第265章 花瓣泄药踪(1/2)

柳梦琪的声音刚落,院门便被推开,她扶着位白须太医走进来,身上换了件藕荷色衫子,头上簪着支珍珠钗,瞧着倒是比先前素雅,只是眼角那点得意藏得不甚牢,掠过高榻时,飞快地扫了眼枕边——那枚银簪已被鹿筱收进了药箱,她眼底闪过丝诧异,随即又覆上担忧。

“太子殿下。”她松开扶着太医的手,福了福身,眼圈红得恰到好处,“听闻姐姐晕了,我急得六神无主,特意去请了王太医来。王太医是京里最擅妇科的,定能救姐姐。”

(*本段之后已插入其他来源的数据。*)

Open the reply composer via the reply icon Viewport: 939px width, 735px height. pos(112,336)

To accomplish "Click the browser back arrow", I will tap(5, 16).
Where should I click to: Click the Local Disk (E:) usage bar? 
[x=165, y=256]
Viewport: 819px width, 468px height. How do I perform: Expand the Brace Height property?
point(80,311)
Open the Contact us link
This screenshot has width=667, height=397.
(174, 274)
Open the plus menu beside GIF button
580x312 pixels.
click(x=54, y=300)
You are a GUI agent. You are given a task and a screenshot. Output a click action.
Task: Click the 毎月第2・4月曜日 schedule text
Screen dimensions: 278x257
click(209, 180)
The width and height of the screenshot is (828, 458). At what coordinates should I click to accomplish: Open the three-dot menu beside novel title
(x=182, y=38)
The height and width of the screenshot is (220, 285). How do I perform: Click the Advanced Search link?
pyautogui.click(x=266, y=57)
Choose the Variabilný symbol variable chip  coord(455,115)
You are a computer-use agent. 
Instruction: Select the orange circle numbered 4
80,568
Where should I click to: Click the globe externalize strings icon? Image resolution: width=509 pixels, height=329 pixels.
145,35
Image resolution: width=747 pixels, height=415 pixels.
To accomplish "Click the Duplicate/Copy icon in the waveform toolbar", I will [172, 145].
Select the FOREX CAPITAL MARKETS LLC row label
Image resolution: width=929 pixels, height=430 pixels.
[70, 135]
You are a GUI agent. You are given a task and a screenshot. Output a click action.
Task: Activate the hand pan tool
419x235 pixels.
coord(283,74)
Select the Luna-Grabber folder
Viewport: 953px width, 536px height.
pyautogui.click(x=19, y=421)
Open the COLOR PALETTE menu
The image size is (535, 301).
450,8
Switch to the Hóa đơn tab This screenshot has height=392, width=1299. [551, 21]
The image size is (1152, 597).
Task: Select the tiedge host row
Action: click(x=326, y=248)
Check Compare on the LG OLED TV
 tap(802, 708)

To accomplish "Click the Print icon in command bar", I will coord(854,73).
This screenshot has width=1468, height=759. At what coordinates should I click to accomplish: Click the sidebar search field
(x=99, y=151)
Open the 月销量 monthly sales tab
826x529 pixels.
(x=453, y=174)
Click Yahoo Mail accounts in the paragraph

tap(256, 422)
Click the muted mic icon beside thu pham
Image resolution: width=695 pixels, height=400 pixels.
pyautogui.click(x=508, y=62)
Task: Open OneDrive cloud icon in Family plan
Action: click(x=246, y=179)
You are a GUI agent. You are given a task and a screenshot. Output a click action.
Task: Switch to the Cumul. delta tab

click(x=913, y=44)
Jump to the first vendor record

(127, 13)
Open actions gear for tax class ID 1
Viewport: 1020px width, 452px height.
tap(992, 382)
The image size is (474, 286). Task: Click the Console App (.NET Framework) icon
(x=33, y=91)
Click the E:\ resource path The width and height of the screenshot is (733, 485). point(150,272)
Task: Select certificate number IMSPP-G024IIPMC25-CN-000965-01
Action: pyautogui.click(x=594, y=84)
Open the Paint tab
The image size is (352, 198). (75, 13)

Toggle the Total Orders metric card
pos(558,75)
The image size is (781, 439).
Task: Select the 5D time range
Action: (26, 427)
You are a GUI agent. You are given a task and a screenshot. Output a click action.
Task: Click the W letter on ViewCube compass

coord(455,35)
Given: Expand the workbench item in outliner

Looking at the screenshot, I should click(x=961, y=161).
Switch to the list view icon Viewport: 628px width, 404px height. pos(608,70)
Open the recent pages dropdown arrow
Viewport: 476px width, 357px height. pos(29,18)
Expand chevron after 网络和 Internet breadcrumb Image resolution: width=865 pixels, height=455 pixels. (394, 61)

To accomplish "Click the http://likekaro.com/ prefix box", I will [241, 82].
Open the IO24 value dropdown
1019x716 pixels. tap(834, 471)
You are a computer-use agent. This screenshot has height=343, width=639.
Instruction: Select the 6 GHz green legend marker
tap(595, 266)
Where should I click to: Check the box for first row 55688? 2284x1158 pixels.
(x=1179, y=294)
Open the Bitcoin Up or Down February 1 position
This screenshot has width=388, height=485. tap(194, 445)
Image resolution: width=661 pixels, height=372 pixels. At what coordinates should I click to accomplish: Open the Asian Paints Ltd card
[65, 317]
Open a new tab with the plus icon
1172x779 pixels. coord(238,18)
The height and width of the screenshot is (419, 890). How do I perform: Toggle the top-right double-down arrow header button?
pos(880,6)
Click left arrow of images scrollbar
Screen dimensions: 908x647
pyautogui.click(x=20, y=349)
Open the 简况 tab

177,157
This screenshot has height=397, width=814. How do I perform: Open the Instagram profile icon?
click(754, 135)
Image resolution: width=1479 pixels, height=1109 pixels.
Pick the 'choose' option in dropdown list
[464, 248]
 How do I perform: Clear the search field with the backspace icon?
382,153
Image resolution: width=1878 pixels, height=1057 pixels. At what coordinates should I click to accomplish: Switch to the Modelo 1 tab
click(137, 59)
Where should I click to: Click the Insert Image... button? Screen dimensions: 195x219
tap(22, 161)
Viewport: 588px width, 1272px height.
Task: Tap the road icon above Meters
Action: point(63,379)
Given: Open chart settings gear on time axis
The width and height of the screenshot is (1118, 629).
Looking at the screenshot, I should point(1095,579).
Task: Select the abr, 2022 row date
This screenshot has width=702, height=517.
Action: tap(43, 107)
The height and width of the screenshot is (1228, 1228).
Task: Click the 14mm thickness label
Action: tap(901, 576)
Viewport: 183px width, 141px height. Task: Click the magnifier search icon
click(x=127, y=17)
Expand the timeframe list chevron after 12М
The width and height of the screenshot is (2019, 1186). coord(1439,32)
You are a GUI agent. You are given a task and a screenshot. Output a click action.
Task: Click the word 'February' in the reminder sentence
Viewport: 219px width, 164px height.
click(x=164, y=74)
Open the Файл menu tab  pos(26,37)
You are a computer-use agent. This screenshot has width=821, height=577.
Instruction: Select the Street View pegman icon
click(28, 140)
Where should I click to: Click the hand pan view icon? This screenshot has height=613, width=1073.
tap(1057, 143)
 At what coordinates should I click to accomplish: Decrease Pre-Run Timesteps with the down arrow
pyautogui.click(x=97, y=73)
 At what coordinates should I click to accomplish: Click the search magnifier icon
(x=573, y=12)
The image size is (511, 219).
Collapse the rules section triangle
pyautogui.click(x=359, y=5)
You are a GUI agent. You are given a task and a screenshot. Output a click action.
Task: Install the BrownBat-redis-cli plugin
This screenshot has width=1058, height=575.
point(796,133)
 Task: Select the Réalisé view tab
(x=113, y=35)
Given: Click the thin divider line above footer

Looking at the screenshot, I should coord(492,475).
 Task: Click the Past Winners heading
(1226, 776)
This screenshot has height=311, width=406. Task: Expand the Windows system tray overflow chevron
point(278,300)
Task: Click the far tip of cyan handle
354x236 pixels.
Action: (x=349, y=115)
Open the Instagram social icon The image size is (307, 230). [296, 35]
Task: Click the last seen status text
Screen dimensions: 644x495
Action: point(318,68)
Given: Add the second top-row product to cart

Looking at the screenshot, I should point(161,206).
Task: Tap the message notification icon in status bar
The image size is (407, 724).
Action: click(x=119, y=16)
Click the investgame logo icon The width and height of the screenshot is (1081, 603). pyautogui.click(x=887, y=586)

王太医躬身见过夏凌寒,刚要往榻边去,却被鹿筱侧身拦住了。她手里还捏着那片木槿花瓣,指尖冰凉:“王太医先别急,太子妃方才喝了柳姑娘送来的参茶,晕前说头晕心慌,我瞧着不像是寻常胎气不稳,倒像是……中了些轻浅的毒物。”

柳梦琪脸色猛地一变,往后缩了半步,声音都带了颤:“鹿姑娘这话是什么意思?我送的参茶是亲手炖的,怎么会有毒?你莫不是为了脱罪,反倒要栽赃我?”她转头看向夏凌寒,眼里的泪“啪嗒”掉下来,“殿下明鉴!我与姐姐情同姐妹,怎么可能害她!”

“是不是栽赃,查过便知。”鹿筱没看她,只将手里的茶盏递到王太医面前,“太医且看看这参茶里,是不是掺了苦杏仁苷。”

王太医接过茶盏,低头闻了闻,又用指尖蘸了点茶汁尝了尝,眉头渐渐皱起来:“回殿下,这参茶里确是掺了苦杏仁苷,量不多,常人喝了只觉头晕,若是孕妇喝了……确会动胎气,严重些怕是会……”他没再说下去,只是摇了摇头。

柳梦琪的脸“唰”地白了,却仍咬着牙不认:“不可能!我炖参茶时明明没放这些!定是有人趁我不在,往茶里加了东西!”她猛地看向站在门边的小丫鬟,“是不是你?你方才是不是碰过这茶盏?”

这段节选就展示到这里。